__DATASET ENTRIES__
++++++++++
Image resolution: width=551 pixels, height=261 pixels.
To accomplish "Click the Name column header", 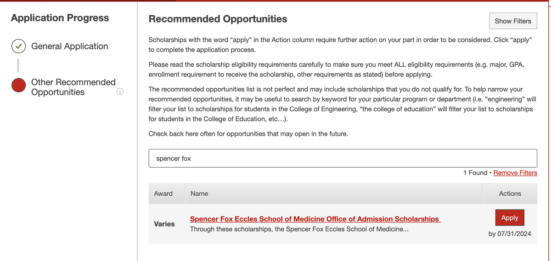I will tap(199, 194).
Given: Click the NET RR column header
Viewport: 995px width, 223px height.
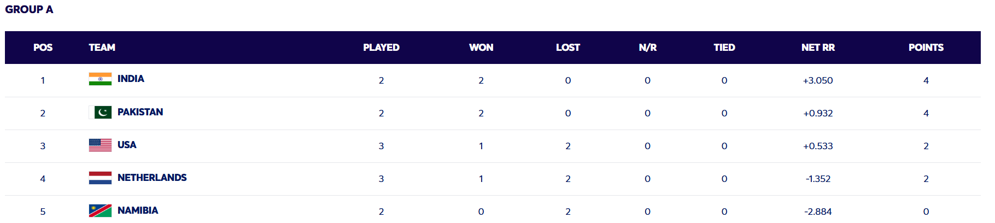Looking at the screenshot, I should click(x=818, y=48).
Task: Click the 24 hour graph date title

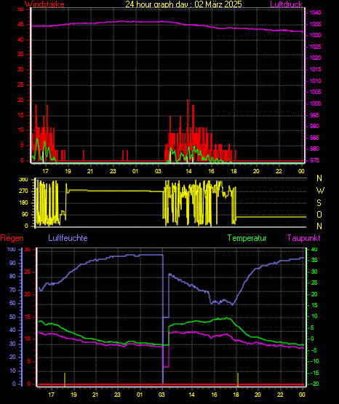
++++++++++
__INSTRUCTIONS TO FOLLOW__
Only the lines from the one with "Viewport: 995px width, 223px height." to the end of the listing, both ends included, should be retyped exactly; no pictures belong in the copy.

__THE COMPLETED TASK__
Viewport: 995px width, 223px height.
Looking at the screenshot, I should click(x=818, y=48).
Task: Click the 24 hour graph date title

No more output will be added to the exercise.